Unfortunately, when she applied to vet school, she was rejected.
“I didn’t get into vet school, but I decided to go do agriculture … I realised that I wanted to combine my love of farming and science as well,” she said.
“I’ve always been more drawn to the science subjects, and I realised during agricultural college that I really did love the agricultural science aspect.”
After she finished university, Anna worked at a research farm in the UK, which prompted her to pursue a PhD in agricultural science.
Anna later pursued her PhD, moving from the UK to Australia to find “something different”. Now, Anna has worked at the Ellinbank Research Farm for seven years.
Following Ms Potter’s discussion of pivotal moments and bravery, Anna noted that her decision to return for her PhD was one of many difficult choices. She said that during her PhD, it was quite challenging because she devoted three years to studying rather than working.
During that time, Anna lived on the farm and said she never really got away from it. She decided to pursue additional study time, which was challenging.
Another challenge that Anna highlighted was moving to Australia, not just because of the move, but in partnership.
“Having never visited before, my poor partner, who is still my partner now, we met three months before I was due to leave for Australia.
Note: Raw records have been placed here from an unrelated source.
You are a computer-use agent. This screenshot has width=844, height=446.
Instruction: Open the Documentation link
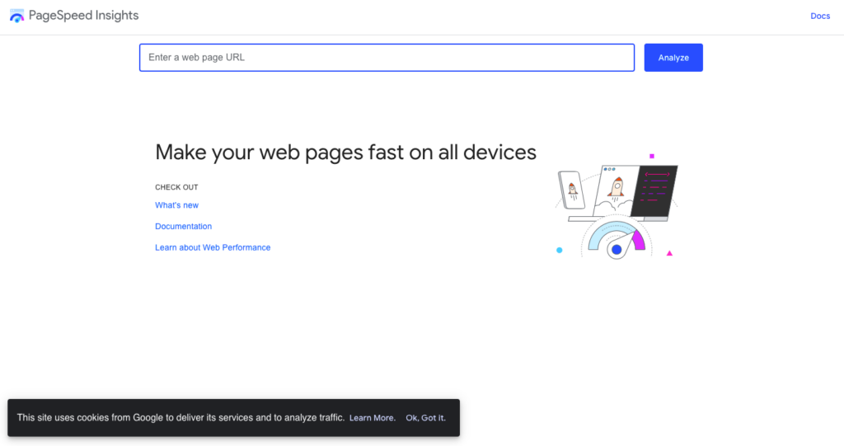click(x=183, y=226)
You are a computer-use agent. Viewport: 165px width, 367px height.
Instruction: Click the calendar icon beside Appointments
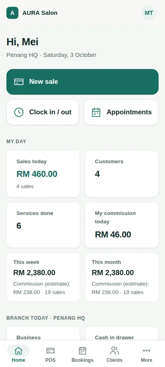click(x=96, y=112)
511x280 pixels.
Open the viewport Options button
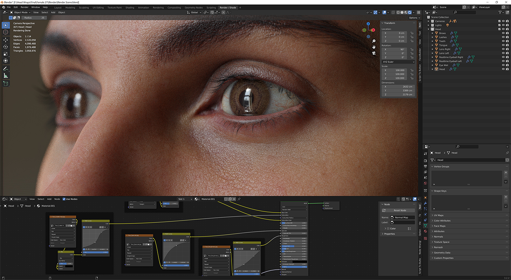414,18
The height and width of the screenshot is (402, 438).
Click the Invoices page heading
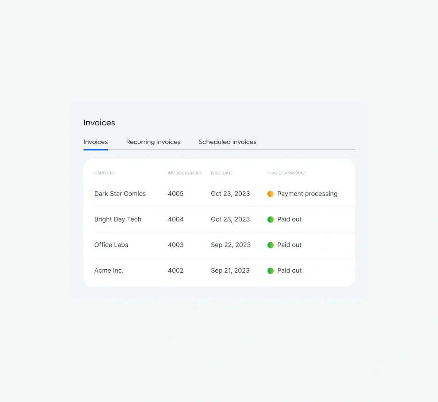(99, 122)
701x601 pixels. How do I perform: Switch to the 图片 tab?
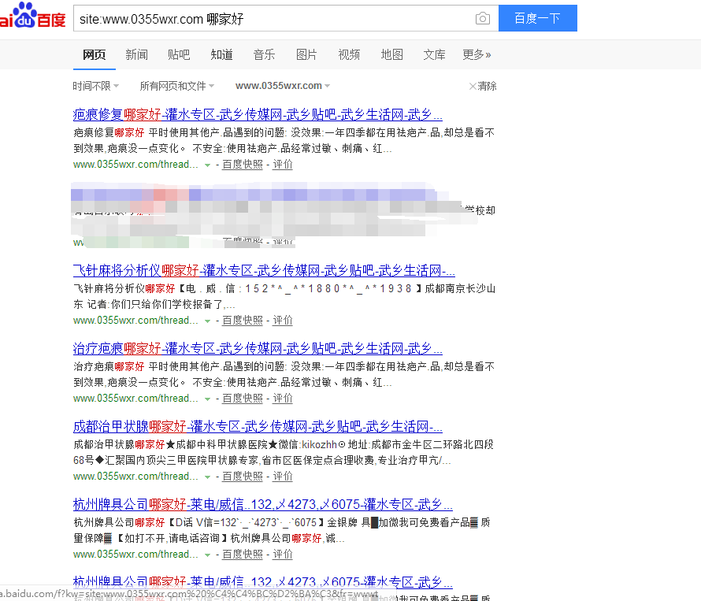(306, 54)
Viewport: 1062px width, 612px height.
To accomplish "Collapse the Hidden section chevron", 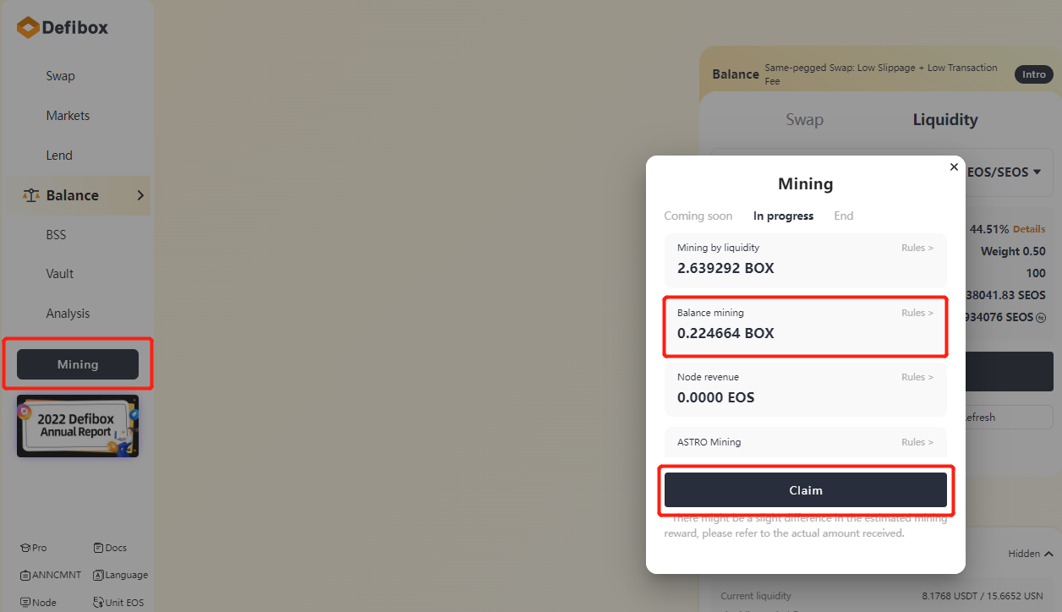I will pos(1048,554).
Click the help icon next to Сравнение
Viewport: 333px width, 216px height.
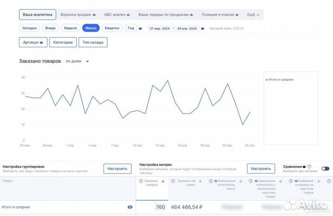[x=309, y=167]
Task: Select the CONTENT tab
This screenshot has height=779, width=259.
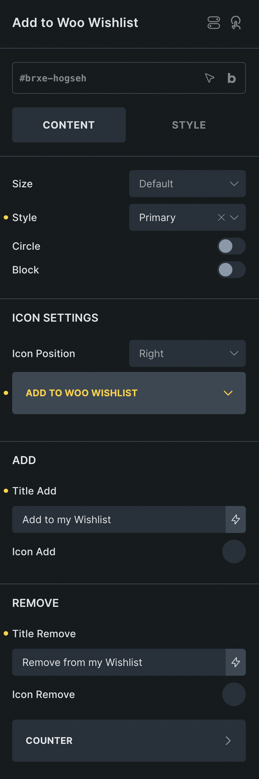Action: coord(68,125)
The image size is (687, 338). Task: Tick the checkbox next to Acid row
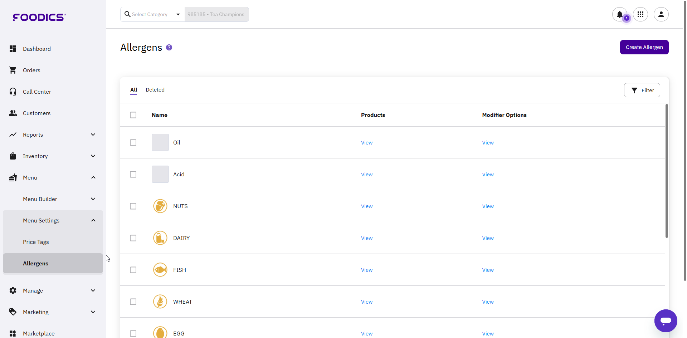[x=133, y=175]

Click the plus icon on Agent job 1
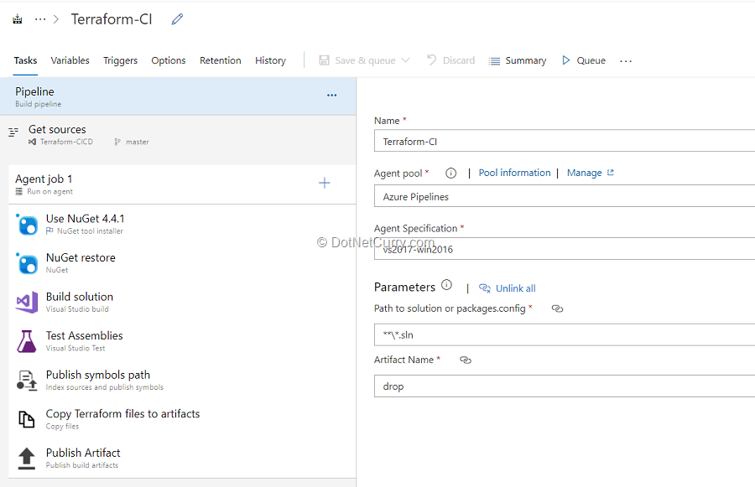(x=325, y=183)
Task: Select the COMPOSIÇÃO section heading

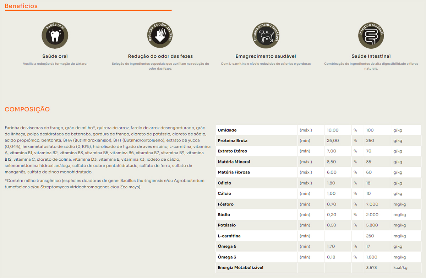Action: 27,109
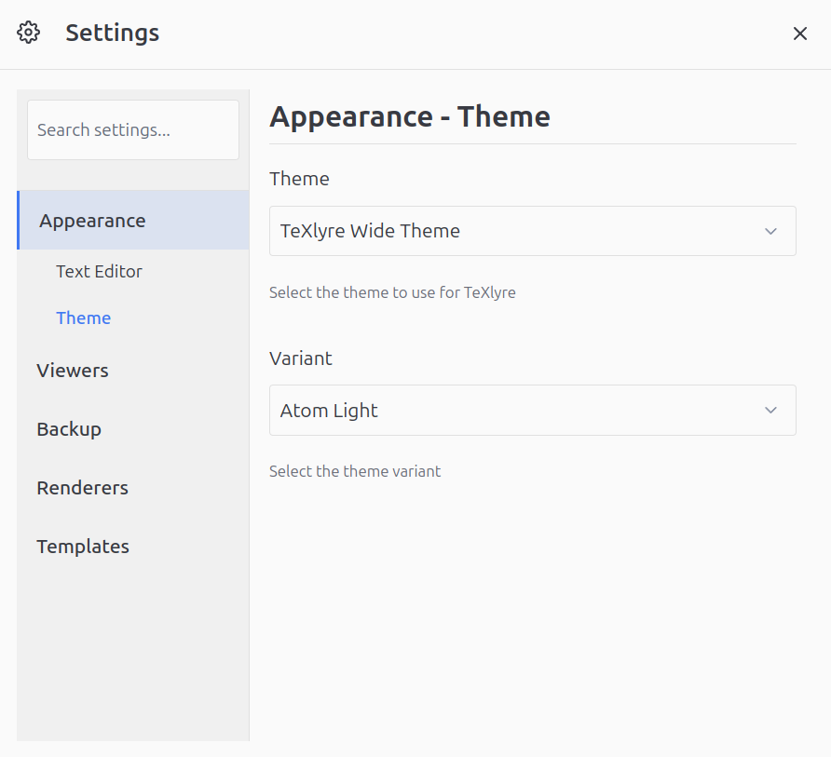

And we thought, ‘oh, this isn’t going to work’, but bless him, he stayed the course and actually ended up moving here too,” she told attendees.
“I think coming here was probably the other big one, and maybe something just more recently, it kind of reached a point in my career where I was able to step up from being on a science team to leading my own science projects.”
Anna hopes that some of the projects she is currently working on have real-world impacts, and help producers make positive changes in their farming.